■ The exercise ■
Rewrite the entries starting at the line with "The width and height of the screenshot is (1096, 772)." and ending at the line with "click(69, 6)", putting "Summary" in place of "Results" and keeping everything else the same.

==== Dataset excerpts ====

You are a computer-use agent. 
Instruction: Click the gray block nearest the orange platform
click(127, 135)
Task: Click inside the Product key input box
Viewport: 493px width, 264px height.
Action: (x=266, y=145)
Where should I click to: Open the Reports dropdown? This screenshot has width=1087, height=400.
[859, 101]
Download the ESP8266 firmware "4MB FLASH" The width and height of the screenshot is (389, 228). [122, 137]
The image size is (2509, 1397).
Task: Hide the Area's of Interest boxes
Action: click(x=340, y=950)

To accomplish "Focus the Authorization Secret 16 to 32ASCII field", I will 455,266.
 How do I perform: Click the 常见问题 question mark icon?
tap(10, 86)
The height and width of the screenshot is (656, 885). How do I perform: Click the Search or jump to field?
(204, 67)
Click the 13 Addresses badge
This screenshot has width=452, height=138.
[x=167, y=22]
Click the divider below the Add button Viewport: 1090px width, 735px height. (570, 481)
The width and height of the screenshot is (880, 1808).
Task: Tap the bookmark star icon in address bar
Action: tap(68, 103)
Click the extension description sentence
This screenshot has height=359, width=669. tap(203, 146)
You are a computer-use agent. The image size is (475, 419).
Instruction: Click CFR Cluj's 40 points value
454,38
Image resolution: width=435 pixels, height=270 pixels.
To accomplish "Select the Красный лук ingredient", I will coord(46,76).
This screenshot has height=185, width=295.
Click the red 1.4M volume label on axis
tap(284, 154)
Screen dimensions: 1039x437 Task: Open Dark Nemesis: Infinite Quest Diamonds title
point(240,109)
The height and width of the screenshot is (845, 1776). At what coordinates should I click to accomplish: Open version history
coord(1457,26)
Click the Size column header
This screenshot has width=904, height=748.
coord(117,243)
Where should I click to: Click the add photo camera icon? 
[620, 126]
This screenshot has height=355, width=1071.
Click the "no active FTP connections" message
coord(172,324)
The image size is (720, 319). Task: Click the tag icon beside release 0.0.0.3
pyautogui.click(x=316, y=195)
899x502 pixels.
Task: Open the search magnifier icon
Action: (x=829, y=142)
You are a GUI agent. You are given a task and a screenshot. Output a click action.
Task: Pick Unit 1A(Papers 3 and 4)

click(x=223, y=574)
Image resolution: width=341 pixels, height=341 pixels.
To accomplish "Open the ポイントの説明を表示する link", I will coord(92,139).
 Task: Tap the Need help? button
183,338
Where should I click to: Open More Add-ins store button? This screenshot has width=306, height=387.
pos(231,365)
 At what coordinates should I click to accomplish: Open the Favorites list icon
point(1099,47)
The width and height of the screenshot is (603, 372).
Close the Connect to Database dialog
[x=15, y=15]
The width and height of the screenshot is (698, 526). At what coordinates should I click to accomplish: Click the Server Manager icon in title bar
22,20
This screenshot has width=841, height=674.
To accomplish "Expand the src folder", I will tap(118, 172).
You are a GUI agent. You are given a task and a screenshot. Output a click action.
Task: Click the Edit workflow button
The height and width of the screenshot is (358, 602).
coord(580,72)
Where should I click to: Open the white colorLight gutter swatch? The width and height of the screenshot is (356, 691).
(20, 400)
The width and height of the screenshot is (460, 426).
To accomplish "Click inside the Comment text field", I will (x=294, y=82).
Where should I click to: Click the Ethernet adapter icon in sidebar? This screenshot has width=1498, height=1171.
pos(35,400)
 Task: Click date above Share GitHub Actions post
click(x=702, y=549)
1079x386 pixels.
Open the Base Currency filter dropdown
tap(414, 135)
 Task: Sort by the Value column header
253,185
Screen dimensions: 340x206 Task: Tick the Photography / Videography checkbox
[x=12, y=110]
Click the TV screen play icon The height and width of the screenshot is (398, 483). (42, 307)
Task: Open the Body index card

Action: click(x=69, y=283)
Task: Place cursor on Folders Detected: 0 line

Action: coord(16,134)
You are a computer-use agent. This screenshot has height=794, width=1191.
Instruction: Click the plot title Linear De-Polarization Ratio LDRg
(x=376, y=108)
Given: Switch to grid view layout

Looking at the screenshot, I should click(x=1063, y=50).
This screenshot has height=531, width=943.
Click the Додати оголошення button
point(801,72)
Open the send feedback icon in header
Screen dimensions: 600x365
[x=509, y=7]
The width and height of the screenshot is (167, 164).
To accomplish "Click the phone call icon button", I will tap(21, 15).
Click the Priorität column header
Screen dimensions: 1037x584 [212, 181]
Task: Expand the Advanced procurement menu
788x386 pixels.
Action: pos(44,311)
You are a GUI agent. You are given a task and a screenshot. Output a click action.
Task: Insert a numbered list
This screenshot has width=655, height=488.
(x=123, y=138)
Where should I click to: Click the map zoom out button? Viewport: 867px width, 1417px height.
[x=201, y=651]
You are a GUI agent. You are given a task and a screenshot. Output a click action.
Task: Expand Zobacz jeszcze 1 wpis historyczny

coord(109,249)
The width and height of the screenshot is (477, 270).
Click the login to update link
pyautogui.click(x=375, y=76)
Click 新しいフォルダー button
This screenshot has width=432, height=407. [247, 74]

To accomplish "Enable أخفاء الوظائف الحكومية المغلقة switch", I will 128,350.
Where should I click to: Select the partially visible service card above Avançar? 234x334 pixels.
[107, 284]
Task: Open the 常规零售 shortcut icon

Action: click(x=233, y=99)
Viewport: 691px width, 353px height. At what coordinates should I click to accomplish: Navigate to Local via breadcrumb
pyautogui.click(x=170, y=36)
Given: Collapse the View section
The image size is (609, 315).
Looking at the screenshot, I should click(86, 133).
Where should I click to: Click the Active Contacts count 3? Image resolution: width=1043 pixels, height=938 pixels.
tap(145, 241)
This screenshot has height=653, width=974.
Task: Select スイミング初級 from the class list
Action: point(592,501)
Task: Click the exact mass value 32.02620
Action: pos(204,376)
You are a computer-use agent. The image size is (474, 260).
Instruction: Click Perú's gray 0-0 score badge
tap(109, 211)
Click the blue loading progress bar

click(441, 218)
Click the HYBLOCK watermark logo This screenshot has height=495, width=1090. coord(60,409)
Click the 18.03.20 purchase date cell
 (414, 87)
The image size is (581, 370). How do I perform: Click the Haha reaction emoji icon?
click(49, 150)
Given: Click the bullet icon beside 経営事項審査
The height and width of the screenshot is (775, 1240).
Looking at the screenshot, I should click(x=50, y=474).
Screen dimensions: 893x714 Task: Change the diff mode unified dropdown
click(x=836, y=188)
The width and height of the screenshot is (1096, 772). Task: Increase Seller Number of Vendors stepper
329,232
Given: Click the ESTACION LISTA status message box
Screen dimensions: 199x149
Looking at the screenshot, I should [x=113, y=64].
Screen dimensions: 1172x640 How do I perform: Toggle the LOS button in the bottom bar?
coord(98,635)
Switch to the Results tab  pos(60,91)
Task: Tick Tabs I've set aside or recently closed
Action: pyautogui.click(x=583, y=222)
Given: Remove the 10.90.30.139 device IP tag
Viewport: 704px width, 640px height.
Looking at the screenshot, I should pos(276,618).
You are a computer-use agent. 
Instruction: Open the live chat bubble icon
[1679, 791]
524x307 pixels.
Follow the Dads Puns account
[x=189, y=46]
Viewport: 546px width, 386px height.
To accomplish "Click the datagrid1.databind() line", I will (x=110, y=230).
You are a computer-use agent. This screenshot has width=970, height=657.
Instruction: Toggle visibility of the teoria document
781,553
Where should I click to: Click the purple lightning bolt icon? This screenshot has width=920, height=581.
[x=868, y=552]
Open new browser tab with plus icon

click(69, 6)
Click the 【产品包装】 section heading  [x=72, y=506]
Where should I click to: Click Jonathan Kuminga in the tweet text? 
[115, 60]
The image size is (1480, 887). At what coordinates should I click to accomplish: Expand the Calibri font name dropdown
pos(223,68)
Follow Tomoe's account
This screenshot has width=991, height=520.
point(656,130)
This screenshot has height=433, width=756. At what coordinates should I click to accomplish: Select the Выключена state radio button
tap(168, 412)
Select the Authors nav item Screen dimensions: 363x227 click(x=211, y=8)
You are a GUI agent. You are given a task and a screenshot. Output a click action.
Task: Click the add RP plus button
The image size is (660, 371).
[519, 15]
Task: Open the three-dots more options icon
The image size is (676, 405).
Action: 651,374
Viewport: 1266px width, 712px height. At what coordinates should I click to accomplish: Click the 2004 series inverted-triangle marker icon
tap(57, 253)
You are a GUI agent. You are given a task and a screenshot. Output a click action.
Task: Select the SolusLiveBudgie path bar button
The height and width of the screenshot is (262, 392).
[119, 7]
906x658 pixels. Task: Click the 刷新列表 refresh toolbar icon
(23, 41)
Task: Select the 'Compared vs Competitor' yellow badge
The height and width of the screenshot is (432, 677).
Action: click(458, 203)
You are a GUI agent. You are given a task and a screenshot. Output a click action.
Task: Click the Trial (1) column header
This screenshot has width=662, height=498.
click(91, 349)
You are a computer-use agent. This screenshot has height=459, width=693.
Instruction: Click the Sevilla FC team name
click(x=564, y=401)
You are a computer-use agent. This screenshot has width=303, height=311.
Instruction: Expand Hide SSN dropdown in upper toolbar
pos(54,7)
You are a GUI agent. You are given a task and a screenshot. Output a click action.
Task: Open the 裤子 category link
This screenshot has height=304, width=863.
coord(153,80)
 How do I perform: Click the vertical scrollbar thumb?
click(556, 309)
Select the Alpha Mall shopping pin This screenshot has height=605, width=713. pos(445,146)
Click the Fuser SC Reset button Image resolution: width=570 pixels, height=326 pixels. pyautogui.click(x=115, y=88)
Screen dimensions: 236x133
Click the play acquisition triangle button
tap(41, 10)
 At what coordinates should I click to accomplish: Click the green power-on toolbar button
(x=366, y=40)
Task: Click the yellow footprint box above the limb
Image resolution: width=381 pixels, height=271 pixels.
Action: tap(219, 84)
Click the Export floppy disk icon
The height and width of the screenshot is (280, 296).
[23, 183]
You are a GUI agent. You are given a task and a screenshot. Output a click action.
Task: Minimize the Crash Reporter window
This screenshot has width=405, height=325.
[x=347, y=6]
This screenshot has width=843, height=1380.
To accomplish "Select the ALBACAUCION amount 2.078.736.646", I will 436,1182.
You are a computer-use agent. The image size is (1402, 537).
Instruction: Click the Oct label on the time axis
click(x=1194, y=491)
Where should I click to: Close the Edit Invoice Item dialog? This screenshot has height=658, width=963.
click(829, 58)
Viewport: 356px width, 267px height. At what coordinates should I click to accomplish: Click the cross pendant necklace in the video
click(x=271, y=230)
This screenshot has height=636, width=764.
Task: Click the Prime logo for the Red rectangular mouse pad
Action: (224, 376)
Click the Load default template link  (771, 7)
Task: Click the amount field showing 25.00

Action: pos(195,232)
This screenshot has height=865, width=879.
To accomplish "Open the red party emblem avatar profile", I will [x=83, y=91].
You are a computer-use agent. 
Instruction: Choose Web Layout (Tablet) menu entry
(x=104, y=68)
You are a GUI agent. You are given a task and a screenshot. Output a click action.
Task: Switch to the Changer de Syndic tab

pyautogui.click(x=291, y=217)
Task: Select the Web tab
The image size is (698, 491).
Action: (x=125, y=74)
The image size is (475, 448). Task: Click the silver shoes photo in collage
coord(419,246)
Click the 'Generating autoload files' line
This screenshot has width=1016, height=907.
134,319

====

■ The reply ■
The width and height of the screenshot is (1096, 772). Task: Increase Seller Number of Vendors stepper
329,232
Given: Click the ESTACION LISTA status message box
Screen dimensions: 199x149
Looking at the screenshot, I should [x=113, y=64].
Screen dimensions: 1172x640 How do I perform: Toggle the LOS button in the bottom bar?
coord(98,635)
Switch to the Summary tab  pos(60,91)
Task: Tick Tabs I've set aside or recently closed
Action: pyautogui.click(x=583, y=222)
Given: Remove the 10.90.30.139 device IP tag
Viewport: 704px width, 640px height.
Looking at the screenshot, I should pos(276,618).
You are a computer-use agent. 
Instruction: Open the live chat bubble icon
[1679, 791]
524x307 pixels.
Follow the Dads Puns account
[x=189, y=46]
Viewport: 546px width, 386px height.
To accomplish "Click the datagrid1.databind() line", I will (x=110, y=230).
You are a computer-use agent. This screenshot has width=970, height=657.
Instruction: Toggle visibility of the teoria document
781,553
Where should I click to: Click the purple lightning bolt icon? This screenshot has width=920, height=581.
[x=868, y=552]
Open new browser tab with plus icon

click(69, 6)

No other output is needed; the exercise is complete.